Feel So Good: Rhythm and Blues in New Orleans 1940 to 1970 Tour

As the postwar economy began to boom in New Orleans, Cosimo Matassa opened a little room in the back of J&M Music Shop on Rampart Street as a recording studio. Though segregation was the law of the land, Matassa cultivated a comfortable, integrated environment for the city’s best artists to record. Performances by the likes of Fats Domino, Roy Brown, and Lloyd Price, backed by some of the best studio musicians in pop history, birthed what would become known the world over as “the New Orleans Sound.” Meanwhile, chitlin’ circuit stops like the Dew Drop Inn made the city a destination for out-of-town performers like Ray Charles, making New Orleans an epicenter of rhythm and blues.

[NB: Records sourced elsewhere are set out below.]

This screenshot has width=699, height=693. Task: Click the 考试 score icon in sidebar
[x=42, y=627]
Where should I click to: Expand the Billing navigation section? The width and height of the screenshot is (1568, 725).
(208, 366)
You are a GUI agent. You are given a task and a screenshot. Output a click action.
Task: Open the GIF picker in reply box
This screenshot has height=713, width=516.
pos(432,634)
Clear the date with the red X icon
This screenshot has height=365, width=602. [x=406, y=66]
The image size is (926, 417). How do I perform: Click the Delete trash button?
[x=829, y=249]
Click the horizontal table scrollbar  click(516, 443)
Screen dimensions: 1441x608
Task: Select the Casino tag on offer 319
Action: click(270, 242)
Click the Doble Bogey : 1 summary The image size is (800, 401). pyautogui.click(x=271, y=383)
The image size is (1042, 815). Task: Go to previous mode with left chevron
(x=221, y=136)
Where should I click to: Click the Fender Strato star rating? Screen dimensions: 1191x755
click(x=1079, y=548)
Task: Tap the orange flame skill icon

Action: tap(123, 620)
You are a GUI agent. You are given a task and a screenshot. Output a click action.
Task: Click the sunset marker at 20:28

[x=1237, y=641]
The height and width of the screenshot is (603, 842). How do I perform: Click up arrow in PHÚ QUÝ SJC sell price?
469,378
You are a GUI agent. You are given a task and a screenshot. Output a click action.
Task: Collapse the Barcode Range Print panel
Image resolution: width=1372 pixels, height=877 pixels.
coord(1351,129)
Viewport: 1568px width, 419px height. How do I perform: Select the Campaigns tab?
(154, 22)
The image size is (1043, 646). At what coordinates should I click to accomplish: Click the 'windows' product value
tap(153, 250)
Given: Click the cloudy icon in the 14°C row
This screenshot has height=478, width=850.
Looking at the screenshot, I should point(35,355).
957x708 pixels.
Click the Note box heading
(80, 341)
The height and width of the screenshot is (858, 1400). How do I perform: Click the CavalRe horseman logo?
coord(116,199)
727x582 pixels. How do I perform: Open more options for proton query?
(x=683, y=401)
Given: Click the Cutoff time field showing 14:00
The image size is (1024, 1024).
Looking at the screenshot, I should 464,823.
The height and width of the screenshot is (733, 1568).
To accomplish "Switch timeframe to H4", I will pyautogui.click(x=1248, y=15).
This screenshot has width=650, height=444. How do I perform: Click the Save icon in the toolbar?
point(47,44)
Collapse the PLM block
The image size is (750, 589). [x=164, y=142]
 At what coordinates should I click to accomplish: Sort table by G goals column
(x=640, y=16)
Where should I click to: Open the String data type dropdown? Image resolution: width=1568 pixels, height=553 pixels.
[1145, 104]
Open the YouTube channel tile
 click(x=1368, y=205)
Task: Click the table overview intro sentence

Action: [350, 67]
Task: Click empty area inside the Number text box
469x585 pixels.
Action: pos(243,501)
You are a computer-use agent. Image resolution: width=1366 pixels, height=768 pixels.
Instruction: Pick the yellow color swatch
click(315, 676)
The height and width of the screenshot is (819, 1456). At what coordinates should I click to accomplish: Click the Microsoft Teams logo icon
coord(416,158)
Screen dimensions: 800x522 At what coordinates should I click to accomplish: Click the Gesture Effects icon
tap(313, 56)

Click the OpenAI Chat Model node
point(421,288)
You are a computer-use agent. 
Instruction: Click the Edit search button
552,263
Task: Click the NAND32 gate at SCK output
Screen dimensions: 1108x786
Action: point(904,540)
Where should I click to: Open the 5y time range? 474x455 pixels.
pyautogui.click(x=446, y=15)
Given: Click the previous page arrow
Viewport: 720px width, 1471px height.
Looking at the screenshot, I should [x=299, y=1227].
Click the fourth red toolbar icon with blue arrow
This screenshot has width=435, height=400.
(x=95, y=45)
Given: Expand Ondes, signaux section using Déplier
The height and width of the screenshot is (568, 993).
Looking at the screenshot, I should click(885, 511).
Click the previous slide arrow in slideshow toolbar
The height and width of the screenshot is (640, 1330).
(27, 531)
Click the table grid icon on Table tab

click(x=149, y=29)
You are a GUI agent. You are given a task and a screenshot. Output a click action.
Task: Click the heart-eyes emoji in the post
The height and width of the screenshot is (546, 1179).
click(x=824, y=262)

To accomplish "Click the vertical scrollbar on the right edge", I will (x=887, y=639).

After J&M Studios closed, Cosimo Matassa opened new facilities and the hits kept on coming out of New Orleans. Ernie K-Doe, Huey “Piano” Smith, Lee Dorsey, Shirley and Lee, Clarence “Frogman” Henry, and Frankie Ford among others blasted out of jukeboxes and radios across the country. The city cultivated a deep talent pool in schools and performance halls all over town. Local entrepreneurs, black and white, embarked on new ventures in the music business. The music was stellar; the businesses had mixed results. Social upheaval and changes in popular music in the 1960s narrowed the market for R&B records and shifted the clientele of some local music venues.